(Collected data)
*** Block opens ***
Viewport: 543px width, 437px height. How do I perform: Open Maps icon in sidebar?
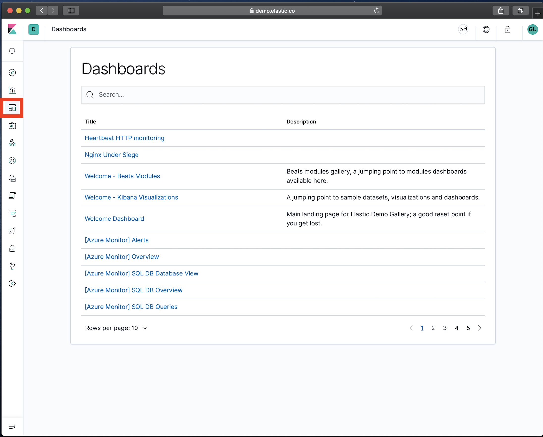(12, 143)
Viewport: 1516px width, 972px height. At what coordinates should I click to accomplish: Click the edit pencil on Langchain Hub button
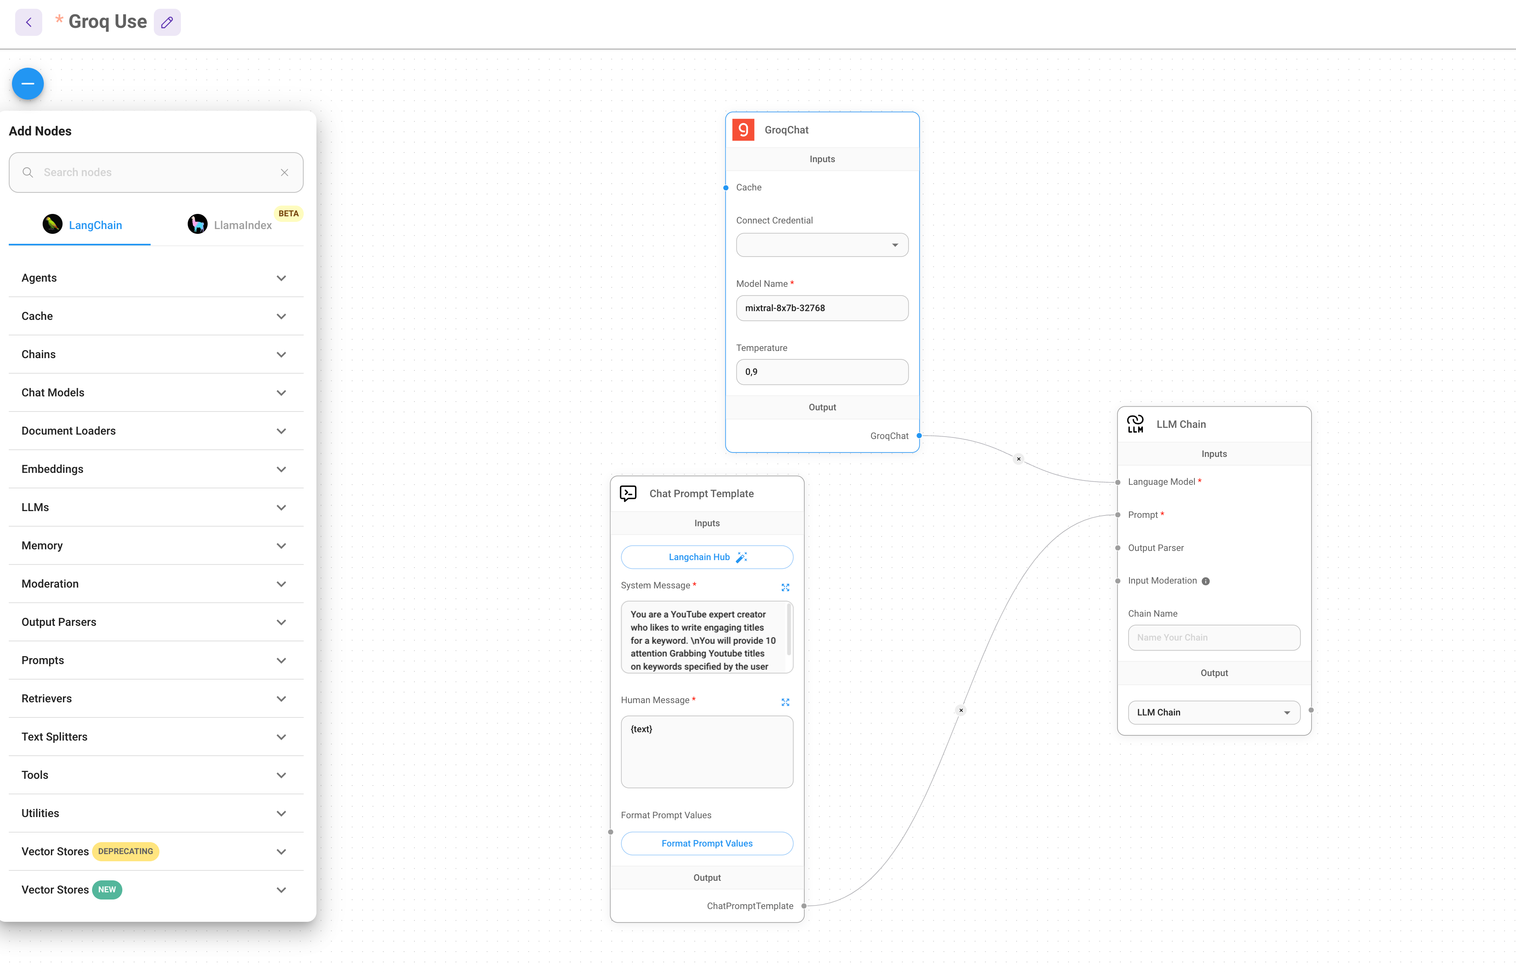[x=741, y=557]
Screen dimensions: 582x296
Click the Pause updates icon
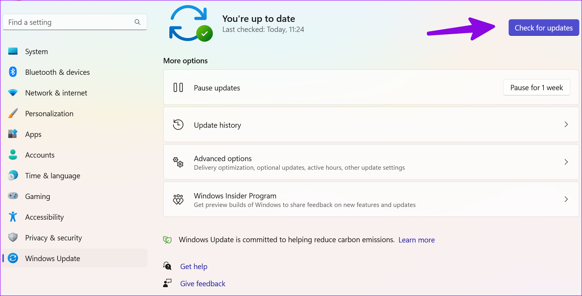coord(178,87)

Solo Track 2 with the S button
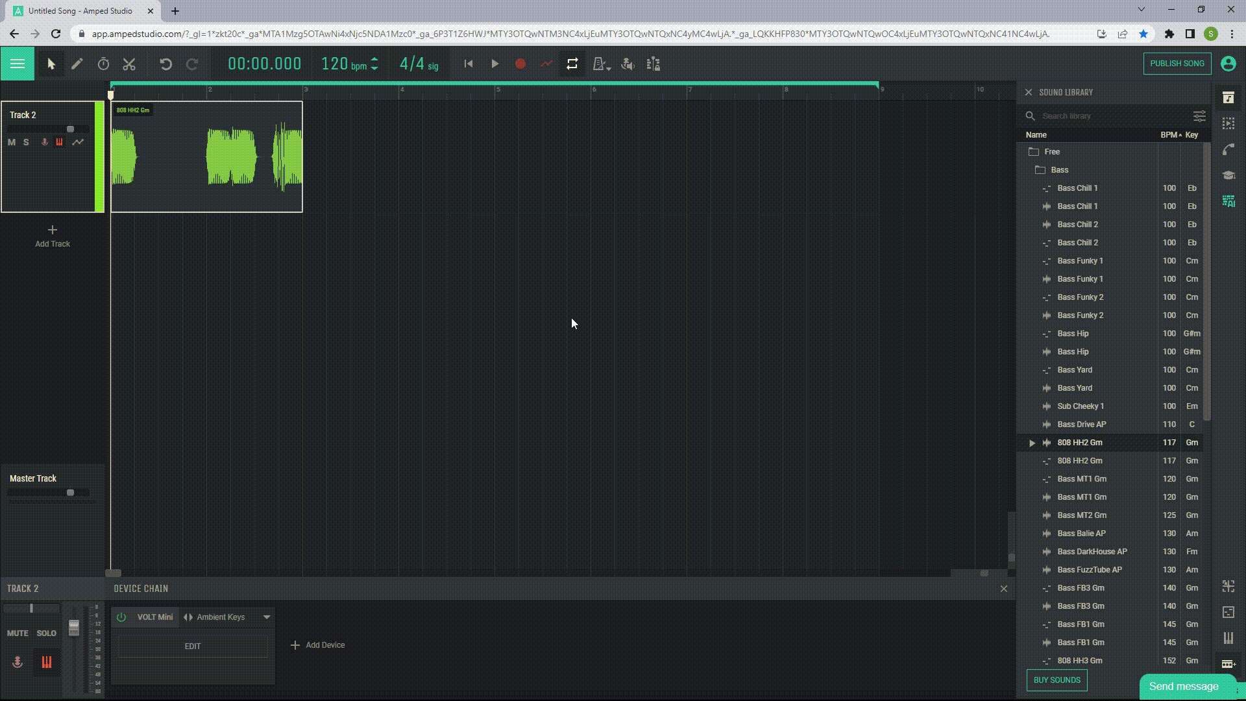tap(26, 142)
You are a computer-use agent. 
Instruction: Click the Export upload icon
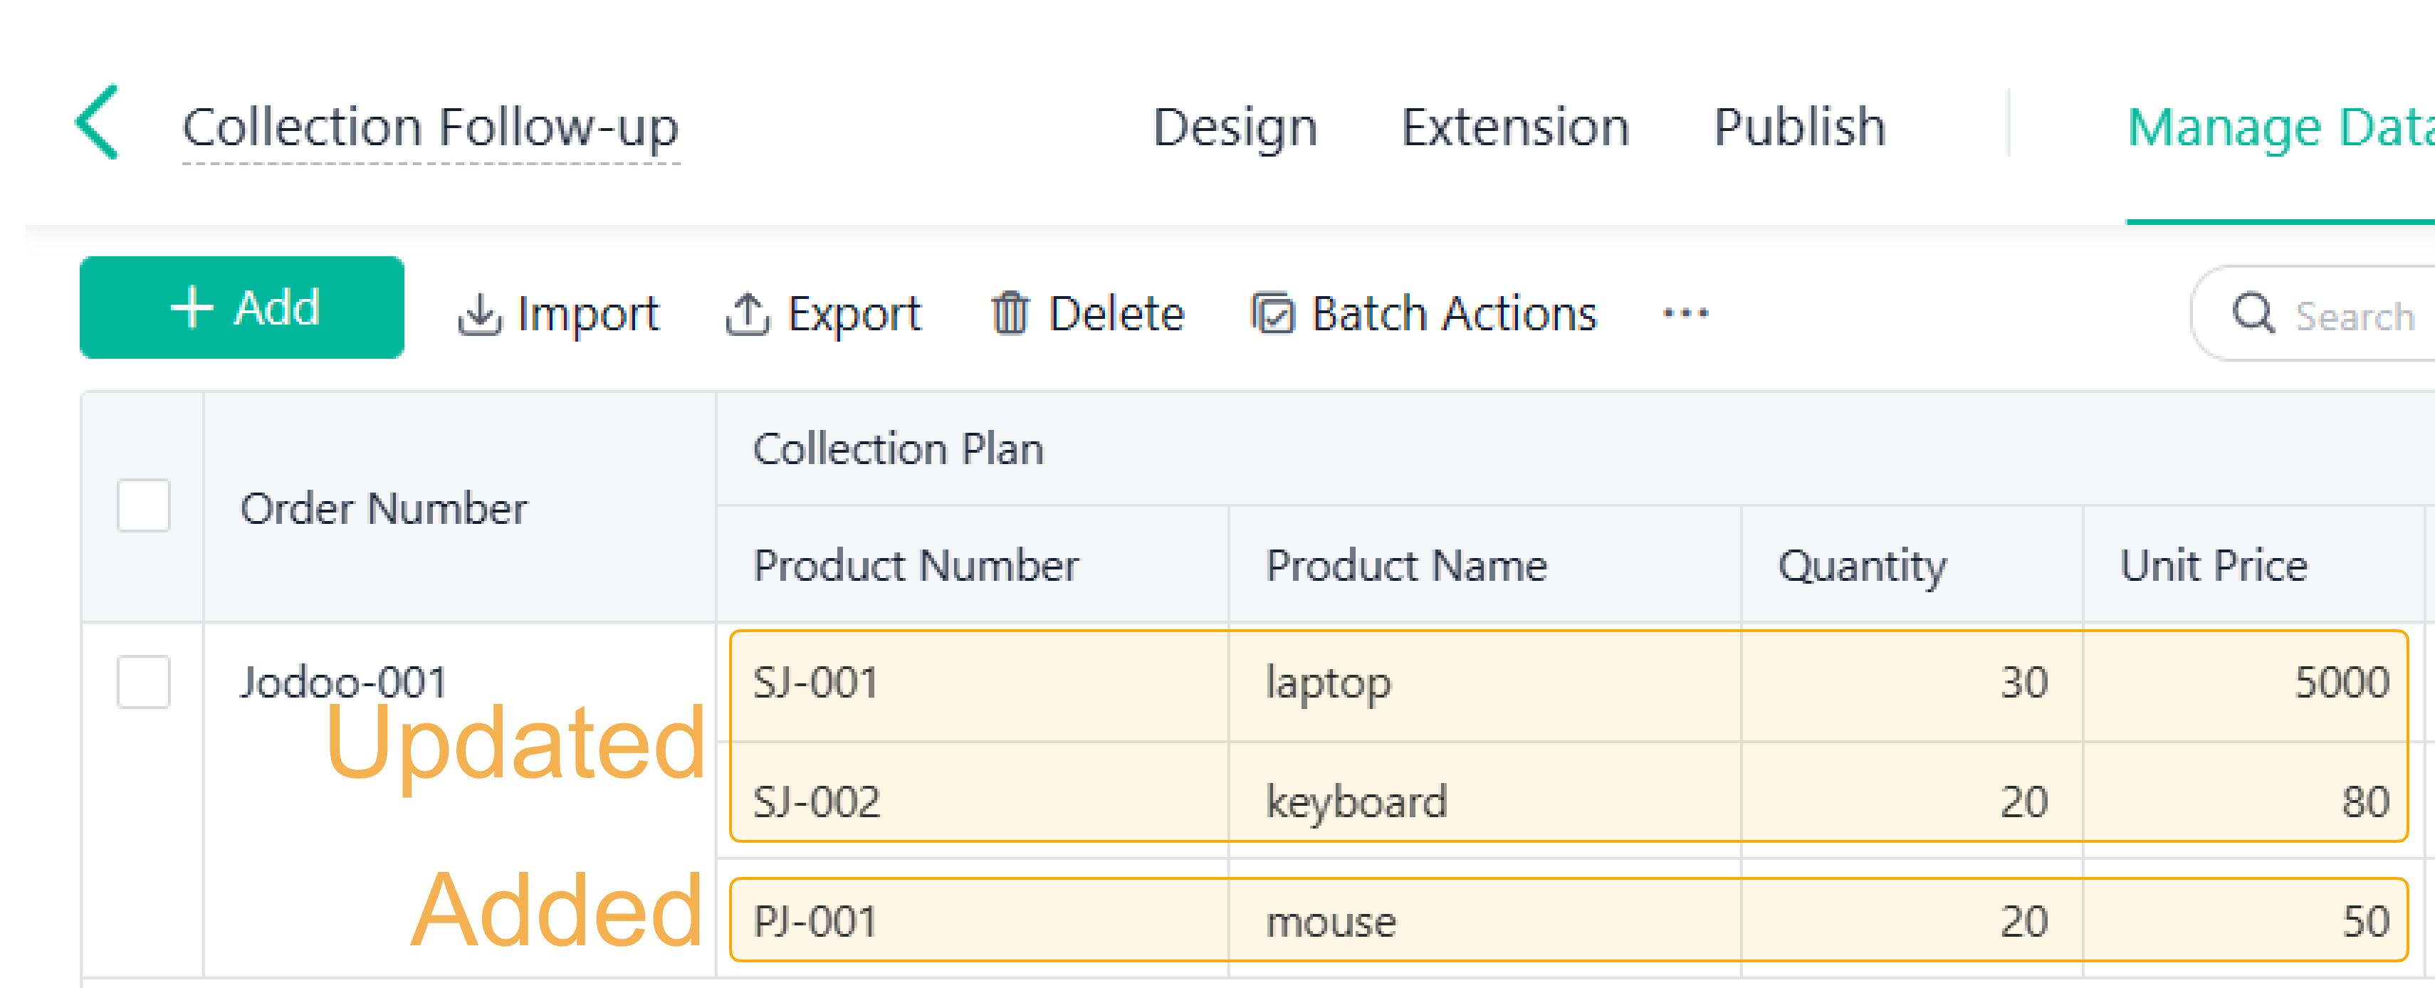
*** Block closes ***
**Problem requirements:** I would like the data above transcribed exactly, with its pictures left out.

**Task output:**
Viewport: 543px width, 437px height. How do I perform: Open Maps icon in sidebar?
(12, 143)
Viewport: 1516px width, 972px height. At what coordinates should I click to accomplish: Click the edit pencil on Langchain Hub button
[x=741, y=557]
Screen dimensions: 582x296
Click the Pause updates icon
coord(178,87)

Solo Track 2 with the S button
tap(26, 142)
You are a computer-use agent. 
Instruction: Click the Export upload icon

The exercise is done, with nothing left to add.